RECORDS FOR THE EXERCISE section start

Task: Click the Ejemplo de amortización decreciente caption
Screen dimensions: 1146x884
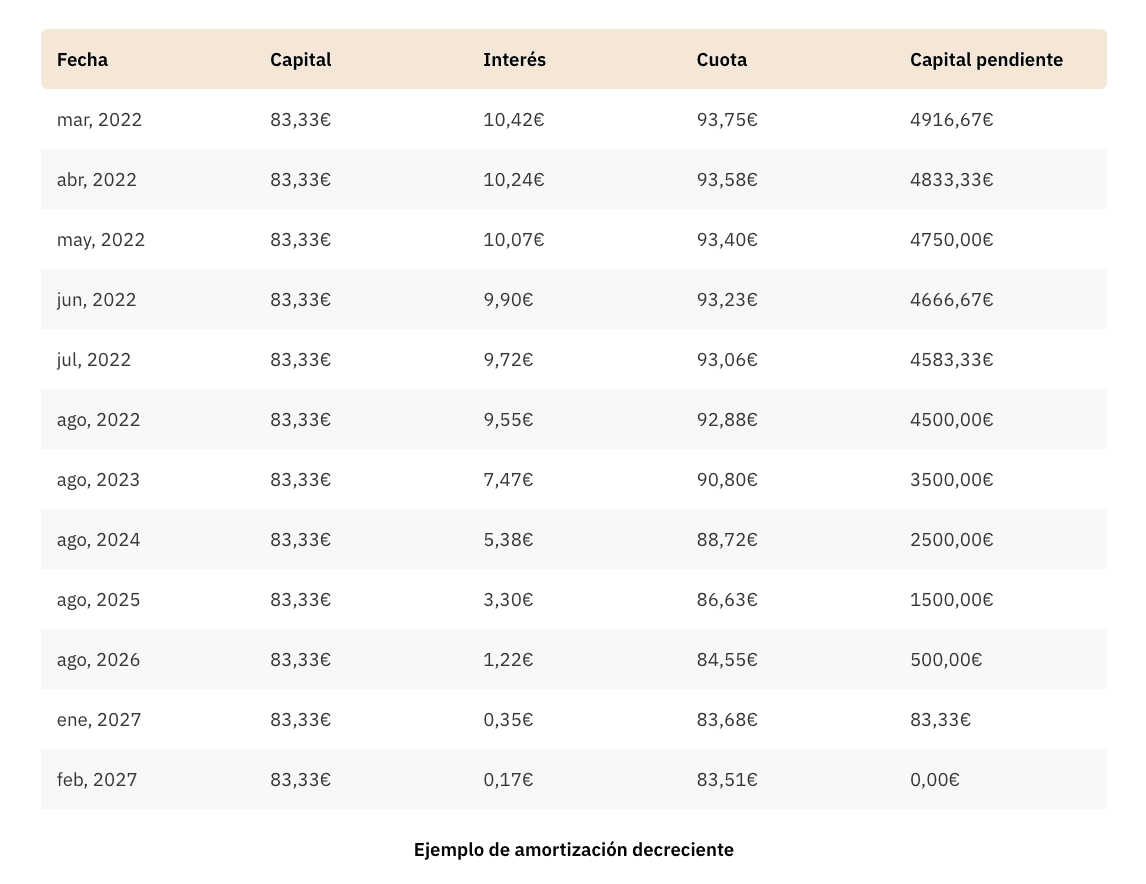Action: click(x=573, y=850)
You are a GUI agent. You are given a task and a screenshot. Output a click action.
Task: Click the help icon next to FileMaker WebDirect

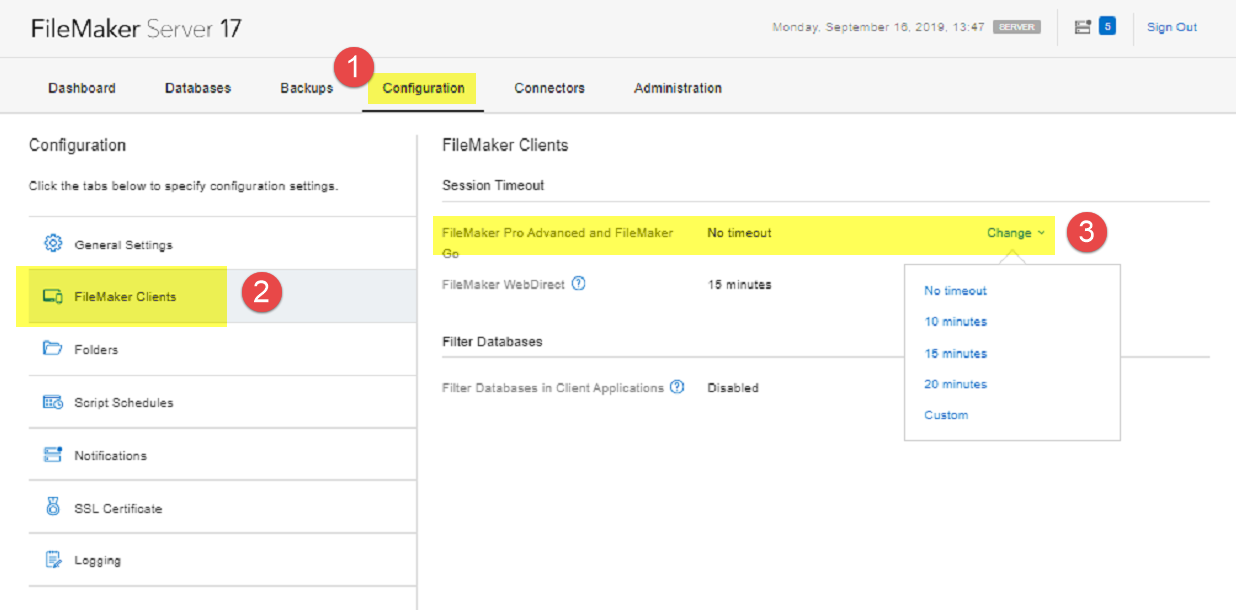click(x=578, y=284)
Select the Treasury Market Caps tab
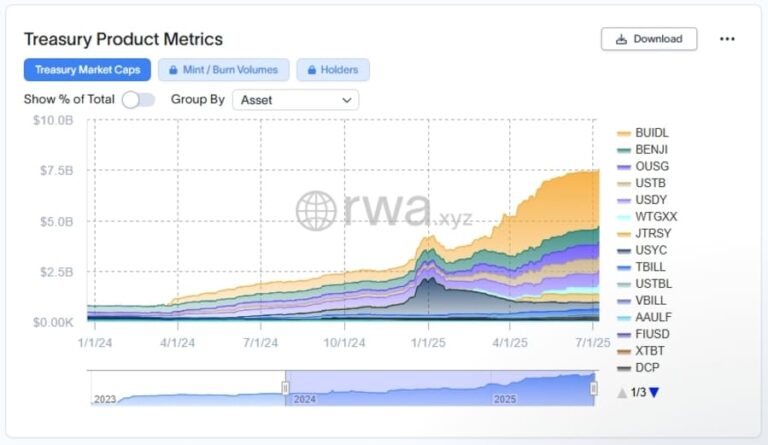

RECORDS FOR THE EXERCISE section end

WHAT TO PRODUCE: Skip the pictures and output all entries exactly.

OUTPUT FOR THIS EXERCISE:
Task: Click the Ejemplo de amortización decreciente caption
Screen dimensions: 1146x884
Action: click(x=573, y=850)
You are a GUI agent. You are given a task and a screenshot. Output a click action.
Task: Click the help icon next to FileMaker WebDirect

click(x=578, y=284)
Select the Treasury Market Caps tab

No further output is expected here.